= California English Language Development Test =

The California English Language Development Test, or CELDT, was administered from 2001 to 2017 as a formal assessment of a student's proficiency of English standards. The test was administered to any student from grades K-12 who have a home language other than English. The CELDT was developed with three principles in mind: identify students who are English learners, determine their level of English proficiency, and assess their progress toward acquiring English proficiency. The CELDT tested students who are English learners in the following areas: listening, speaking, reading and writing. The test was given within 30 days of new enrollment to students whose Home Language Survey indicated a language other than English was spoken in the home, and for whom there was no prior record of English language testing. Then it was administered annually to track the progress of the student and determine when they had reached proficiency. After the CELDT had been taken, the test score yielded a result which was classified as the student's CELDT or proficiency level.
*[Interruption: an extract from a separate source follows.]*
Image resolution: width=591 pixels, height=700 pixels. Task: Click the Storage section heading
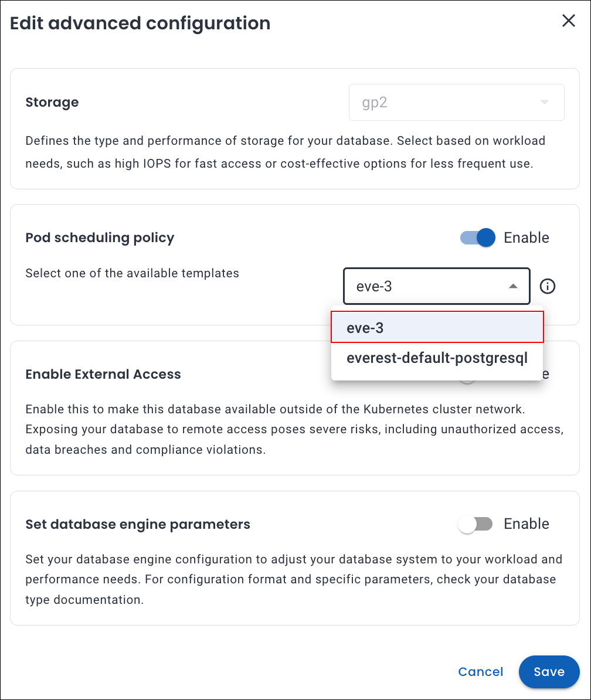click(x=52, y=103)
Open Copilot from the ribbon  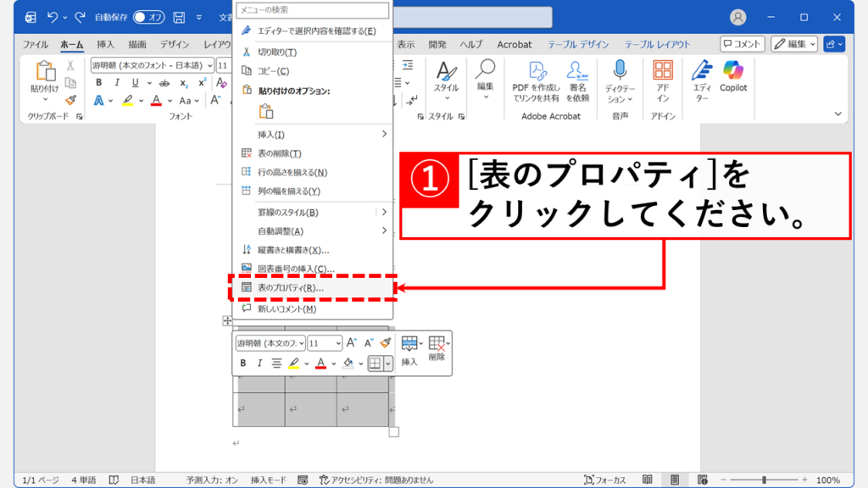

These levels were represented either numerically 1–5, or more commonly, symbolically as in the WestEd ELD standards. The five levels of the CELDT were: Beginning, Early Intermediate, Intermediate, Early Advanced, and Advanced.

The CELDT has been replaced by the English Language Proficiency Assessments for California (ELPAC) beginning in 2018. The Initial ELPAC became operational on July 1, 2018, and the Summative ELPAC became operational on February 1, 2018.